Let us consider these things a little, these recipes, these panaceas that are spreading through the newspapers columns, both large and small! Let us consider government by the people, for the people and all the other balderdash, all the fantasies paraded in front of the poor worker, who takes them seriously while the actors burst out laughing in the wings.

Given the indifference and disdain with which our lords and masters greet these beautiful masterpieces – masters who are so jealous of their privileges, so touchy when it comes to their domination – how can the proletarians fail to see that these self-styled gospels are nothing but hollow announcements written by charlatans? Programmes? Have we so quickly forgotten the harangues of messieurs Ledru-Rollin and Louis Blanc before February [1848]? Did not the newspapers formulate through the mouths of these tribunes, at the banquets of Lille, Dijon, and Chalôns, the magnificent code of Equality that was to be inaugurated immediately after the revolution? What has become of these solemn commitments?

The comedy of programmes is not properly understood, so allow me to explain how it is performed. Upon ascending to the Hôtel de Ville you toss them aside. Then the day royalism kicks you back down the stairs, with the royalist boot in your behind, you gather their soiled tatters up out of the gutter. You wipe them off, smooth them down, repair them, refresh them, and parade them around to much fanfare before a wonderstruck crowd. Why should the Reaction care? It knows the true worth of these scraps of paper too well to be concerned about them. It knows where they came from and to where they will return, when the time comes. It calmly leaves the entertainers to display them on their fairgrounds, the better to mystify the passers-by.

But suppose that a man who is sincere, who puts aside this fantastic mirage of programmes, these fogs of the kingdom of Utopia, who leaves the domain of fiction so as to return to reality – suppose such a man makes a serious and practical statement: ‘Disarm the bourgeoisie, arm the people, this is the primary requirement, the sole guarantee of the salvation of the revolution.’ Oh! Then indifference vanishes; a long howl of fury echoes from one end of France to the other. There are cries of sacrilege, of parricide, of hydrophobia. Anger is stirred up, unleashed against this man; he is damned to the infernal gods for having modestly spelled out the most basic words of common sense.

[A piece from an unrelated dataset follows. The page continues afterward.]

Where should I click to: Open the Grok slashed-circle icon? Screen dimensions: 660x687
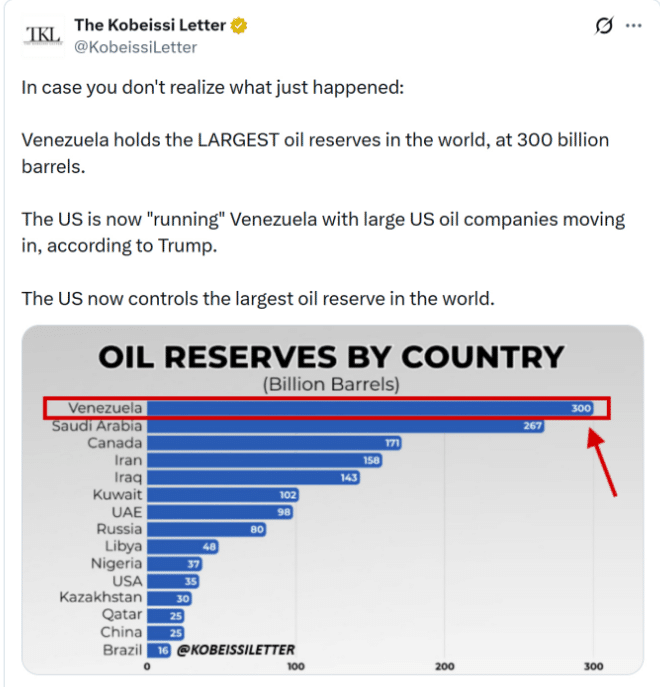coord(603,26)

What! Have we forgotten the tragedy of June? Have we forgotten [the way that every inch of Paris was searched from top to bottom],3 the way Paris was disarmed, garrotted, gagged, trembling, writhing beneath outrages that even foreign armies spared it when they were the masters of its walls! What! An ounce of gunpowder, the handle of a sword, the butt of a pistol found in the miserable attic of a worker was enough to condemn this unfortunate soul to rot in the depths of the dungeons! And, in your own moment of victory, you yourselves hesitate! You retreat before the disarmament of an implacable caste whose only way of relating to the people is to exterminate them!

The prestige of its time-honoured power impresses you, and the memory of its acts of violence ensures its inviolability. Well then, you race of slaves who do not dare raise your eyes or hands against your tyrants! Rebels one day, repentant and prostrated the next, continue to cower in your poverty and servitude! Do not attempt to break your chains! You would only have to re-solder them with your own hands. Do not make any more revolutions, so as to save yourselves at least the shame of apologising for them on your knees.

  1. Source: TC, 103-5 and MF, 168-71. Blanqui wrote this text as a response to criticisms in the press of his ‘Warning to the People’, which had been published in La Patrie on 27 February 1851.
  2.  Blanqui is referring here to the Société Républicaine Centrale of 1848, popularly known at the time as ‘le club Blanqui’.
  3.  This clause is an editorial insertion in the French text of MF.